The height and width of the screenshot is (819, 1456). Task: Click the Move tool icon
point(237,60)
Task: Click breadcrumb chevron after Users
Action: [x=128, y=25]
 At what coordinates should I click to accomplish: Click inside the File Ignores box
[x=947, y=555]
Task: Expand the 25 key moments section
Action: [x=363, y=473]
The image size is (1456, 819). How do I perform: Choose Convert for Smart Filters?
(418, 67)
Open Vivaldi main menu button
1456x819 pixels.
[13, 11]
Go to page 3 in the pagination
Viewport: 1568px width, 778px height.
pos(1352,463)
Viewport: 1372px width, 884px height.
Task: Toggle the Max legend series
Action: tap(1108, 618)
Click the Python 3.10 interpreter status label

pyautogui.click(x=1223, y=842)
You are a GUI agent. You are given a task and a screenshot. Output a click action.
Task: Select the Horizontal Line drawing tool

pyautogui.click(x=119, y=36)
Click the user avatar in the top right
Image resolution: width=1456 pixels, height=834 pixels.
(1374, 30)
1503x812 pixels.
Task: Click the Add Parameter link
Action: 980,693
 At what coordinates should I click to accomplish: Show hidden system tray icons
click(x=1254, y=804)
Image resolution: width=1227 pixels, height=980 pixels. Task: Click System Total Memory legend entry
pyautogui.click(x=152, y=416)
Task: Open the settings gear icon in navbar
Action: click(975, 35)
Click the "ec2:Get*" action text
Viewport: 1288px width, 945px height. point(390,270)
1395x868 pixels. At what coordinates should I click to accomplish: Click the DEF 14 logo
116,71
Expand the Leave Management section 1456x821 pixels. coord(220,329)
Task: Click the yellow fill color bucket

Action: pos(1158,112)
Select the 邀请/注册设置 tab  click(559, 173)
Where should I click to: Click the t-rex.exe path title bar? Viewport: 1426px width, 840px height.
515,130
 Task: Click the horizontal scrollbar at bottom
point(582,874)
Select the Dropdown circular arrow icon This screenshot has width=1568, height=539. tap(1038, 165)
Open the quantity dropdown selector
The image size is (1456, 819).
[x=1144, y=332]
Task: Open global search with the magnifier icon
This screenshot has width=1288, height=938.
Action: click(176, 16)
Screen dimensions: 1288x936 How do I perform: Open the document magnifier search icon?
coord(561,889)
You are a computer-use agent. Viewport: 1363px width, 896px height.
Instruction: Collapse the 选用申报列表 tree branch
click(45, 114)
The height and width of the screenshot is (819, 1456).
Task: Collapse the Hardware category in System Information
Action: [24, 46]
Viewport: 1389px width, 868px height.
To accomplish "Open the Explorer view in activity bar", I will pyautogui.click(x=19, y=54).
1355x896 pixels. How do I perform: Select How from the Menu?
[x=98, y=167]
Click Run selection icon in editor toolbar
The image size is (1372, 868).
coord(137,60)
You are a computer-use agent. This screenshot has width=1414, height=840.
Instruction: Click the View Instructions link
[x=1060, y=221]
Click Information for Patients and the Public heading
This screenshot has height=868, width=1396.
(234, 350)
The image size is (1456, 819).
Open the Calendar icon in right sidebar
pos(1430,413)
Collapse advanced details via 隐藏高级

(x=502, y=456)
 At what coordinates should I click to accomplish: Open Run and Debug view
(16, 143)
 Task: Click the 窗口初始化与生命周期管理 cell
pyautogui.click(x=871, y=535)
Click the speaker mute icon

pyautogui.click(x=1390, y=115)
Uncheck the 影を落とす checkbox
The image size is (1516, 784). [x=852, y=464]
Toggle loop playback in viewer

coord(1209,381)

> **Work instruction**:
Go through the data above from its first line and copy each line exactly, stopping once the line with "Go to page 3 in the pagination" has been copied.

> **Solution to this problem**:
The height and width of the screenshot is (819, 1456). Task: Click the Move tool icon
point(237,60)
Task: Click breadcrumb chevron after Users
Action: [x=128, y=25]
 At what coordinates should I click to accomplish: Click inside the File Ignores box
[x=947, y=555]
Task: Expand the 25 key moments section
Action: [x=363, y=473]
The image size is (1456, 819). How do I perform: Choose Convert for Smart Filters?
(418, 67)
Open Vivaldi main menu button
1456x819 pixels.
[13, 11]
Go to page 3 in the pagination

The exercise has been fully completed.